Il sovrano dei gonzi

par Phastidio
venerdì 24 gennaio 2014

“Dobbiamo fare come Correa (il presidente dell’Ecuador, ndr) che ha detto ‘il debito che abbiamo contratto non lo paghiamo perché è immorale’”. Così scolpì il comico in servizio permanente effettivo Beppe Grillo alla Stampa Estera a Roma sul Fiscal Compact.

“Il Brasile gli ha detto non ti lascio solo, lo stesso hanno fatto Venezuela, Argentina, Bolivia. Si sono aiutati! E ora Correa scrive un articolo nel quale spiega che l’Ue è nella situazione in cui erano i Paesi sudamericani”. Come spesso gli capita, Grillo parla di argomenti che non padroneggia.

Da un lato, infatti, Grillo vuole il “referendum sull’euro”, che è infattibile non tanto a livello giuridico (lo è, ma le rivoluzioni di solito non tengono in grande considerazione la lettera delle norme), quanto pratico, perché il solo accenno ad un referendum causerebbe imponenti e subitanei deflussi dal sistema bancario nazionale e alla fine servirebbero i carri armati nelle strade ed ai confini di stato. Ma sono dettagli.

Il riferimento all’Ecuador è invece ad un paese che dall’anno 2000 è dollarizzato (con buona pace dell’antiamericanismo viscerale di Correa), cioè non ha una moneta propria, in reazione al collasso del sistema economico finanziario nazionale e ad una iperinflazione che aveva toccato il 100% annuale. Che come esempio dell’agognata “sovranità monetaria” è perfetto, diciamo.

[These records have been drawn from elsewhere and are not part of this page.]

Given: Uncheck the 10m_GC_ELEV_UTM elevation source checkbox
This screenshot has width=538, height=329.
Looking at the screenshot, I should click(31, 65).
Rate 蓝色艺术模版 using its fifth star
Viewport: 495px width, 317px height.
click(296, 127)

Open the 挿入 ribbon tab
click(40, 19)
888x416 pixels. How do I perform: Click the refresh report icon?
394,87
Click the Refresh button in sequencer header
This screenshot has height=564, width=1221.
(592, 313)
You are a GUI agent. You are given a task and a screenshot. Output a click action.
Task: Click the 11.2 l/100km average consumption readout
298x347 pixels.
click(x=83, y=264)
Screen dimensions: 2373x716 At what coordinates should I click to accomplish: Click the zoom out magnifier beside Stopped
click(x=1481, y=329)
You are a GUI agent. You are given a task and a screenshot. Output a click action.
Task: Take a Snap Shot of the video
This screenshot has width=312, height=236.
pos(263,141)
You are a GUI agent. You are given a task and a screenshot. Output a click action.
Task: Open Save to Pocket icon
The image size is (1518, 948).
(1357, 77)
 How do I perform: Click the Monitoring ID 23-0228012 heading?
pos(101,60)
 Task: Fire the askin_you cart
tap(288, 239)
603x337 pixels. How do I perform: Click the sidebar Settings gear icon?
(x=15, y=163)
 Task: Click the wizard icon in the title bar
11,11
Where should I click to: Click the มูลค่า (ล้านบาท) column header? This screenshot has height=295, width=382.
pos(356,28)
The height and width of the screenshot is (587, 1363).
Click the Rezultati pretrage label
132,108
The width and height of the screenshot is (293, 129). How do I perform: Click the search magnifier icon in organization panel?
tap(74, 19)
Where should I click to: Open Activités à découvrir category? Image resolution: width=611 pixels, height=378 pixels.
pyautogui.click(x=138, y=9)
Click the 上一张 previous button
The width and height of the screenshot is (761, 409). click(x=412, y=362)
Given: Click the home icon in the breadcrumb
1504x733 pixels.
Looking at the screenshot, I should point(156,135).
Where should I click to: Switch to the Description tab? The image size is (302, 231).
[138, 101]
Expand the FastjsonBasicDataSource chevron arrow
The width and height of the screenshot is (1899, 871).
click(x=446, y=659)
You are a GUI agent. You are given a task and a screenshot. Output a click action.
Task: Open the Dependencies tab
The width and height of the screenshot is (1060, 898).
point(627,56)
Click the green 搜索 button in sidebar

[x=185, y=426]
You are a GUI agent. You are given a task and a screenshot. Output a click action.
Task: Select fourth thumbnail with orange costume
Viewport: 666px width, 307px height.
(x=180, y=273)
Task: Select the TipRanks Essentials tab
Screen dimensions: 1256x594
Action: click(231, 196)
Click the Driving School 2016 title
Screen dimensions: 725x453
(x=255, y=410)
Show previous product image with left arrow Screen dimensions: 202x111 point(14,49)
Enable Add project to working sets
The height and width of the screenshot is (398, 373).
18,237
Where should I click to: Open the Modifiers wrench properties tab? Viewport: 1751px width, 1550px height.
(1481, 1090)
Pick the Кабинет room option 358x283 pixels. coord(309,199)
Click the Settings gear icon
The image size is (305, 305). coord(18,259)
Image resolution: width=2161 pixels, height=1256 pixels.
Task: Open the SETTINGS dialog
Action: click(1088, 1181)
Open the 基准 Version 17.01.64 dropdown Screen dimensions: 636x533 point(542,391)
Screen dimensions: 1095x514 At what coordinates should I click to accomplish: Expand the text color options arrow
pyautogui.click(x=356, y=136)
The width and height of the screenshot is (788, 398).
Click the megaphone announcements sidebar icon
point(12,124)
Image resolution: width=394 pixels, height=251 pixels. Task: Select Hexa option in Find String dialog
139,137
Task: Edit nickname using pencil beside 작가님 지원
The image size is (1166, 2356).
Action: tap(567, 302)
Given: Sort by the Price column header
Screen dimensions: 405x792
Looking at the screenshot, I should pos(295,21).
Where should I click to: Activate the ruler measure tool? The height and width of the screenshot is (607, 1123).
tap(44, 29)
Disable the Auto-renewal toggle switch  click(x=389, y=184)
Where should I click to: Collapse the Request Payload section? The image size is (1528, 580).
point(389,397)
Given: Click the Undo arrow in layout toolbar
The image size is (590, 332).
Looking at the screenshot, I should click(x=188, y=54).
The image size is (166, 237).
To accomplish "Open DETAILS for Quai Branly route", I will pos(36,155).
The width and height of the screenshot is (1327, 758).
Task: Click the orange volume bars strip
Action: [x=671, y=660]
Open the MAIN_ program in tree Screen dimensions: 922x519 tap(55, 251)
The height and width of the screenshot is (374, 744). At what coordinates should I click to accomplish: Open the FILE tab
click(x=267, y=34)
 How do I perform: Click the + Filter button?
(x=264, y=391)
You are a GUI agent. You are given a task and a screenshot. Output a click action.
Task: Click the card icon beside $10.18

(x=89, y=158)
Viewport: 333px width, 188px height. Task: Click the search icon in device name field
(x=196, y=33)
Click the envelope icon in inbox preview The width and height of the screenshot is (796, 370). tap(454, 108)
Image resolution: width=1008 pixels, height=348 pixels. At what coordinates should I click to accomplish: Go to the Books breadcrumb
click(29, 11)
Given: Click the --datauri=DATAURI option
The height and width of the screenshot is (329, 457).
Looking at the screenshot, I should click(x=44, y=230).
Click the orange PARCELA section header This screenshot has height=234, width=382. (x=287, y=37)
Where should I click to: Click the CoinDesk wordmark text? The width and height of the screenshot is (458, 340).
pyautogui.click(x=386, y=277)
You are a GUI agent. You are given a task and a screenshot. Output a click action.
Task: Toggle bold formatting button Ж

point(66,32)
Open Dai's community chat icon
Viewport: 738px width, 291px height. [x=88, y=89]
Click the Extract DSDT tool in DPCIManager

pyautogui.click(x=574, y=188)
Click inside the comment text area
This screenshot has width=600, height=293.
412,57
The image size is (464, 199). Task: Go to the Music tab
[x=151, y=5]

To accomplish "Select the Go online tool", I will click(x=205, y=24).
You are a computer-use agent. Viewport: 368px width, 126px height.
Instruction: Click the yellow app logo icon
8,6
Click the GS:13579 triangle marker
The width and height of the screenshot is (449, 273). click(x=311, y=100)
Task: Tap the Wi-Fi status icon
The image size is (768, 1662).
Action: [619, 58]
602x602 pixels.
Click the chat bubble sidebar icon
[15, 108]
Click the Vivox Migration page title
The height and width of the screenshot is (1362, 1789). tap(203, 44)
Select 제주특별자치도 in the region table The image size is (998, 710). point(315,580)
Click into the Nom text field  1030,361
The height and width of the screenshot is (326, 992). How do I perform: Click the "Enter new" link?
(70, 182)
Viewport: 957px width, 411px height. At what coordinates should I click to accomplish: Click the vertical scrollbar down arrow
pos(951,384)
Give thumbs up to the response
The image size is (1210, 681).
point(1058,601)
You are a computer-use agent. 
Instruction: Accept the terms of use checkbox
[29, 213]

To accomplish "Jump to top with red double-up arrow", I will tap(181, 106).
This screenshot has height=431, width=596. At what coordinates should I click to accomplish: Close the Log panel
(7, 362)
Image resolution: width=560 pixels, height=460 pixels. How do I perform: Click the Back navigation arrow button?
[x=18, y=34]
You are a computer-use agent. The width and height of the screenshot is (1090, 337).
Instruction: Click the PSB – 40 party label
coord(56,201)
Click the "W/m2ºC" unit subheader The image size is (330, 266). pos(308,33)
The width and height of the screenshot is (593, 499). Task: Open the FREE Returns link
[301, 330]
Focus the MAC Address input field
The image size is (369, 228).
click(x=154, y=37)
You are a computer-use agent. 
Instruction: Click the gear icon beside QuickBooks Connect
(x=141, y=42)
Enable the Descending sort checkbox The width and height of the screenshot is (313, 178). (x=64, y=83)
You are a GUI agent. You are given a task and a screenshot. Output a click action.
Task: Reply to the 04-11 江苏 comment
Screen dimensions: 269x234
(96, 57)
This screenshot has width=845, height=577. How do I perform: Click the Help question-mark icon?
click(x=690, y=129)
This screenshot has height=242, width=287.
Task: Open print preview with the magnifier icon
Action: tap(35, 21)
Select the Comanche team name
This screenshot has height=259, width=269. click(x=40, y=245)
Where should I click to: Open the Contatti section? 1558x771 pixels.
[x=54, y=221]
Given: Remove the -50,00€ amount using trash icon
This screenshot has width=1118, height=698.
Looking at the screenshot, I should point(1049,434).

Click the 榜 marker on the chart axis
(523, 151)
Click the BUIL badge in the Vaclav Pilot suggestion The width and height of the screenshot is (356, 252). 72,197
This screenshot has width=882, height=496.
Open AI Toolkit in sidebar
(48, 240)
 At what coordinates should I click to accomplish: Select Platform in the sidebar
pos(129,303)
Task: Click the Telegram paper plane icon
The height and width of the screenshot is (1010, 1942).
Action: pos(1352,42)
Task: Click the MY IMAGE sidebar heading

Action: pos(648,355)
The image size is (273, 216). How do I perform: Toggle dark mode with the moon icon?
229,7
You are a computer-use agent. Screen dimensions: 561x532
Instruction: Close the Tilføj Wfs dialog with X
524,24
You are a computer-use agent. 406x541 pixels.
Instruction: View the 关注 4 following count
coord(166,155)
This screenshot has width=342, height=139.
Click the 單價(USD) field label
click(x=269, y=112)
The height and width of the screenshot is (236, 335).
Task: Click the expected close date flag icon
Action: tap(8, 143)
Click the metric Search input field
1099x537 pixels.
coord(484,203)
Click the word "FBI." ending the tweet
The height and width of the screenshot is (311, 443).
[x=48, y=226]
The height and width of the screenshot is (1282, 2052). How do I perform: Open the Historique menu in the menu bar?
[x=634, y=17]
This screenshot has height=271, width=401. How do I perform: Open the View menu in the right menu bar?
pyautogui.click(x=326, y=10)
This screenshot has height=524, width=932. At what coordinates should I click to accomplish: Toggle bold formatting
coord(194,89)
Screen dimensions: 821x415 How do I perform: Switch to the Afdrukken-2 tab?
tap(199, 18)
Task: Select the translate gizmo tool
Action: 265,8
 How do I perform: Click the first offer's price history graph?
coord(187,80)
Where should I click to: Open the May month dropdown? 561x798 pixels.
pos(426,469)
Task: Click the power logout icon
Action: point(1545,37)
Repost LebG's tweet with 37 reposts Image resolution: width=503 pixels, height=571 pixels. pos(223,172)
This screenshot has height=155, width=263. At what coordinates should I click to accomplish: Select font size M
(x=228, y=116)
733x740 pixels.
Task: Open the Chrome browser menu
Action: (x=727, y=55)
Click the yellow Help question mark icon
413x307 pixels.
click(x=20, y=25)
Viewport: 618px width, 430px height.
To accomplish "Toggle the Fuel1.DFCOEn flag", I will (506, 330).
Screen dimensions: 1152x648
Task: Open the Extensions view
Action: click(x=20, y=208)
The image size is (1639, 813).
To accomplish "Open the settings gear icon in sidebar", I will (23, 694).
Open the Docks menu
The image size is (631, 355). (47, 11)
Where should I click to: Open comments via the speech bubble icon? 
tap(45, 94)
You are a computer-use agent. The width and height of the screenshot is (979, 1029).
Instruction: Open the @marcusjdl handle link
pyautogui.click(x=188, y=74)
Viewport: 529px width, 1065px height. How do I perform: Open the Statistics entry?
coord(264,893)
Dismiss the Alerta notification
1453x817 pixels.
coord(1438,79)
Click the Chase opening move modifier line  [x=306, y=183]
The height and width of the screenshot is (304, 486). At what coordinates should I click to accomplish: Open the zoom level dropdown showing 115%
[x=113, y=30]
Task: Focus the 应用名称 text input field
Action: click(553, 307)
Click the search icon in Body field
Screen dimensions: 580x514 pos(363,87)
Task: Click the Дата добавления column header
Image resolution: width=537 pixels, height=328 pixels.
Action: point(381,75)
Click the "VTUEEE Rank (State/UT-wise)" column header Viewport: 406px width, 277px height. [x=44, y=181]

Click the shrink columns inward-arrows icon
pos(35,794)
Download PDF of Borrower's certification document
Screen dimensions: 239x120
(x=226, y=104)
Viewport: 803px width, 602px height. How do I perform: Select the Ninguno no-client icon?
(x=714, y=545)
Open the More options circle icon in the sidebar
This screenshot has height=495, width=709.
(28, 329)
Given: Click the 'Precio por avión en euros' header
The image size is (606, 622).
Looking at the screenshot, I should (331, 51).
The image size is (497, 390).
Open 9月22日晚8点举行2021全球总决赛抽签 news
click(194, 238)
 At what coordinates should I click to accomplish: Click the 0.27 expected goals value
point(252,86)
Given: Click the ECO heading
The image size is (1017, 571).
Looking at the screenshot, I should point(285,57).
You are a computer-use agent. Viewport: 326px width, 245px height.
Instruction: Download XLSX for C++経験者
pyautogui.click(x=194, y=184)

Quanto ai restanti “dettagli”, vi basti sapere che l’Ecuador ricava la maggior parte (circa il 75%) delle proprie entrate da rendita petrolifera (mezzo milione di barili al giorno, il più piccolo produttore Opec), e dalle rimesse dei propri emigranti. Il paese è praticamente privo di investimento diretto estero: fatelo sapere a Grillo, riguardo la “solidarietà fraterna” dei paesi vicini.

Beneficiato dalla rendita petrolifera, l’Ecuador ha cominciato allegramente e prevedibilmente a sbracare sui conti pubblici e sul deficit delle partite correnti, ed ora corre il non trascurabile rischio di finire a gambe all’aria in ipotesi di calo dei prezzi del greggio, che innescherebbe una stretta devastante di liquidità in un paese che non ha una propria valuta.

L’Ecuador, inoltre, dopo l’ultimo default è pressoché un paria sui mercati internazionali dei capitali, al punto che per il proprio funding si affida in misura quasi esclusiva alla Cina, a cui vende il proprio greggio.

Per fronteggiare un calo delle entrate in dollari, in presenza di deficit gemelli (pubblico e delle partite correnti), il governo di Correa ha già alzato la quota di attivi che le banche locali devono obbligatoriamente avere investiti nel paese (ora al 60%), ed ha fatto ricorso al fondo prestatore regionale per colmare i buchi di bilancia dei pagamenti.

Tuttavia, poiché il conto della realtà arriva sempre, ora il governo sta “suggerendo” (bontà sua) che potrebbe emettere un’obbligazione, sfruttando la grande fame dei mercati per il rendimento. Sarebbe ovviamente un bond in dollari (sennò come si farebbe a finanziare il deficit di bilancia dei pagamenti, volendo evitare di strangolare il paese?), magari anche per evitare di consegnarsi mani e piedi ai cinesi, come di fatto sta già avvenendo. Auguri vivissimi.

Che dire? Sfiorito il mito grillesco dell’Argentina, morto in culla quello dell’Islanda, ecco pronto il sostituto. Un modello di sovranità monetaria, somiglianza con la struttura economica del nostro paese, indipendenza da creditori internazionali. Giusto? L’Internazionale Gonza avanza a grandi passi.

Vi è più chiaro ora perché votare per il M5S, al netto di qualche salutare caciara sui costi della politica, equivale a buttare il proprio voto nello sciacquone?